Redox reactions of dehydroepiandrosterone and its metabolites in differentiating 3T3-L1 adipocytes: A liquid chromatographic-mass spectrometric study.

Abstract Dehydroepiandrosterone is known to depress fatty acid formation in differentiating 3T3-L1 adipocytes. The metabolism of dehydroepiandrosterone and four of its natural metabolites in differentiating adipocytes was studied by liquid chromatography–mass spectrometry. Adipocytes rapidly converted dehydroepiandrosterone to androst-5-ene-3β,17β-diol. 7α-Hydroxy-DHEA was interconverted with 7-oxo-DHEA and 7β-hydroxy-DHEA and the corresponding 17β reduced products.
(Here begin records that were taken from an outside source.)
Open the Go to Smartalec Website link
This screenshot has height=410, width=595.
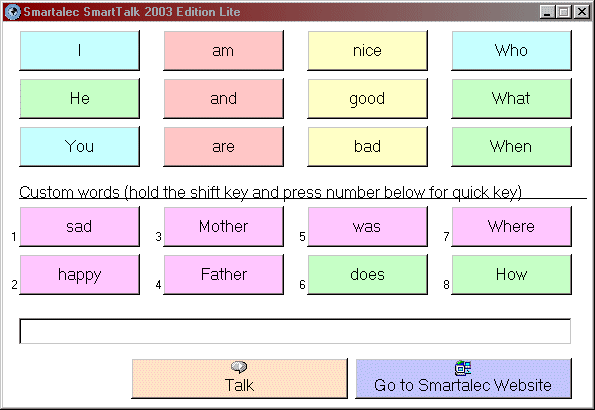point(463,379)
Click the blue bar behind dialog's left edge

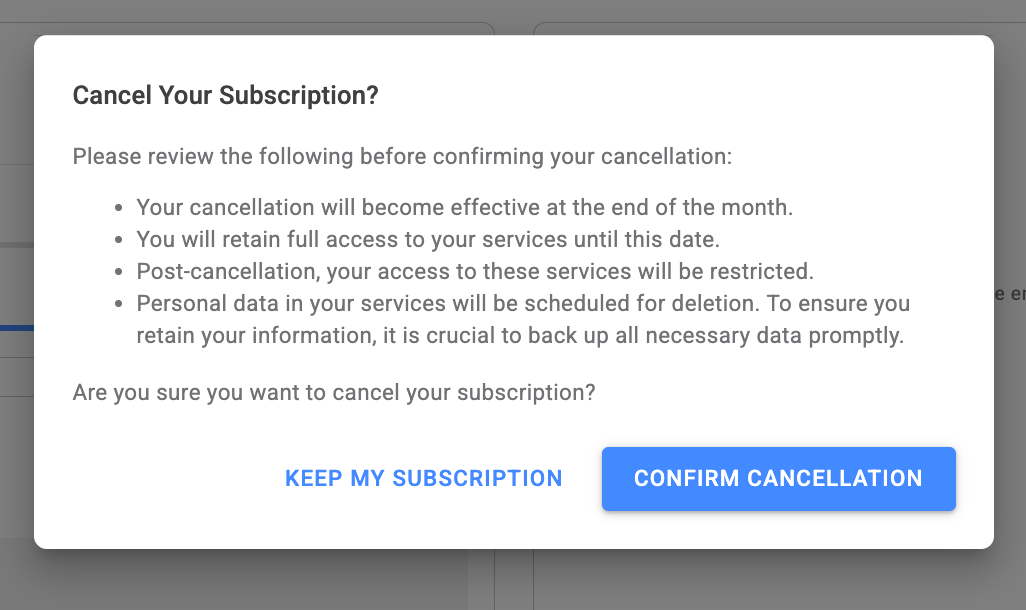point(17,327)
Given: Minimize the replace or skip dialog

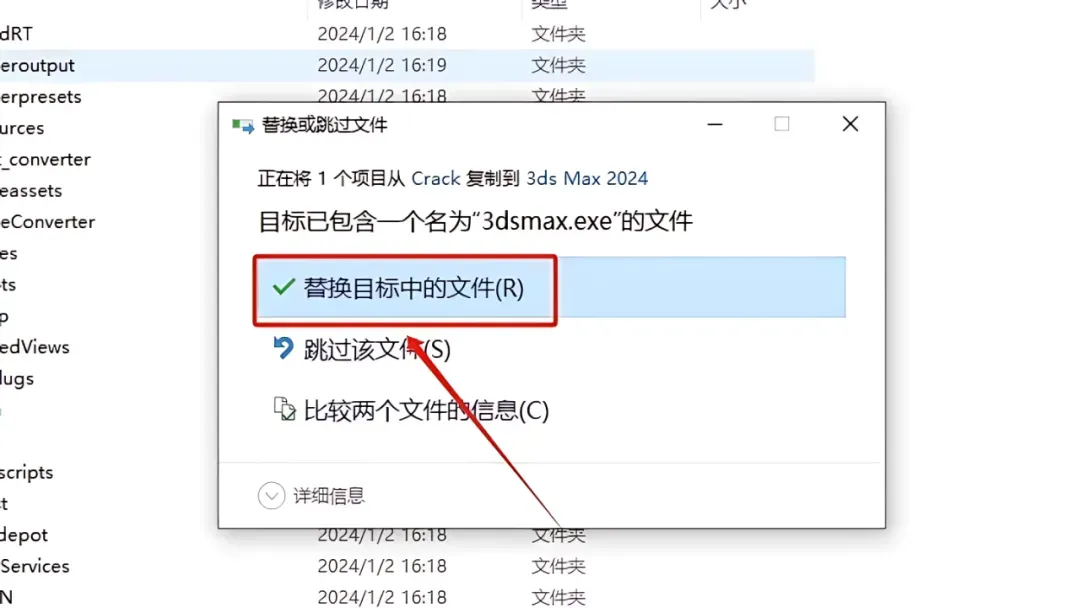Looking at the screenshot, I should coord(715,125).
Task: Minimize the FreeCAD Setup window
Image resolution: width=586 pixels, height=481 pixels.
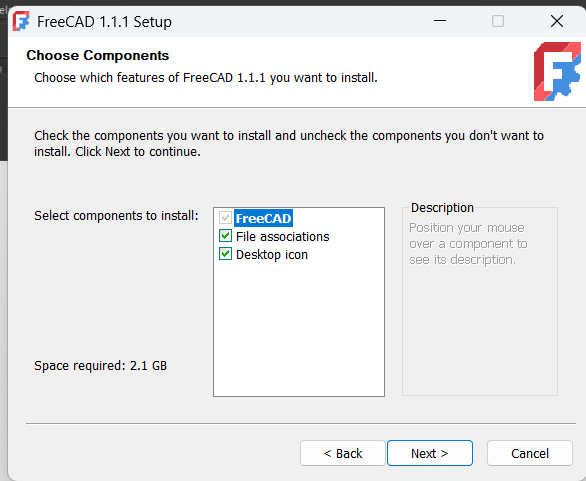Action: 440,21
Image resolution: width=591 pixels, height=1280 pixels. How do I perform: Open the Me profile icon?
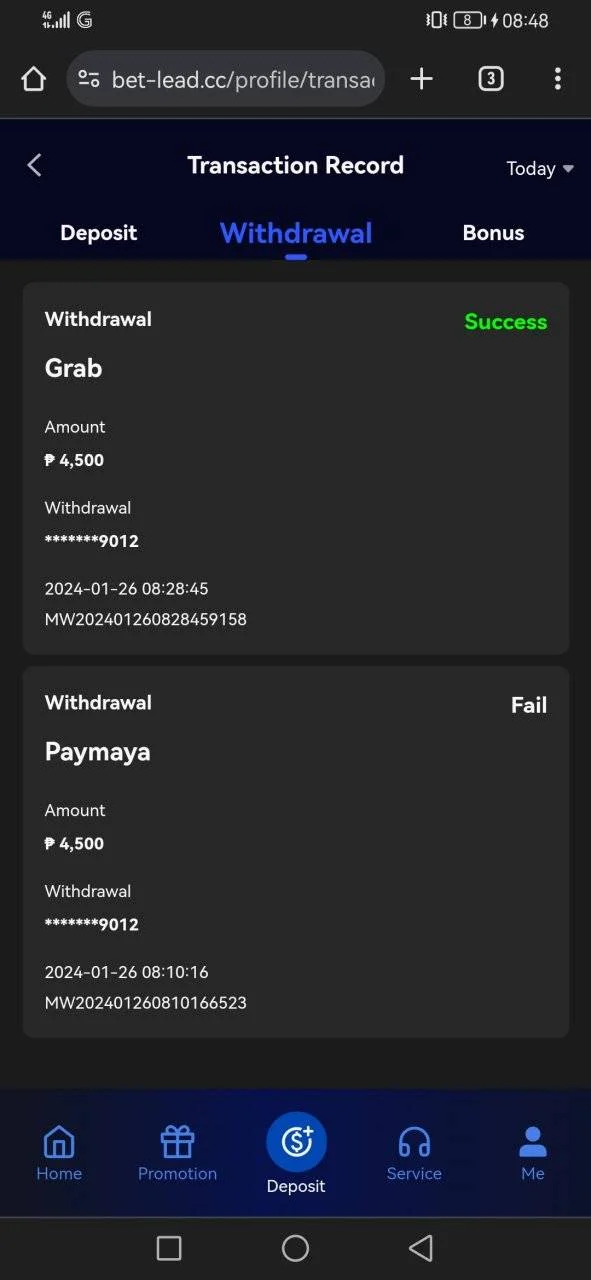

Dehydroepiandrosterone and its derivatives were detected only in the culture medium suggesting that dehydroepiandrosterone is metabolized via enzymes located in close proximity to, or that are integral parts of the cell membrane. Alternatively, there may be efficient mechanisms at play for extrusion of the steroids to the aqueous media rather than being retained in the lipid-rich cell. An interesting aspect of the study was finding androstenediol as the major metabolite of dehydroepiandrosterone. Androst-5-ene-3β,17β-diol has been implicated in prostate cancer. The contribution of adipose cells to the circulating supply of androst-5-ene-3β,17β-diol may therefore be considered in managing prostate cancer.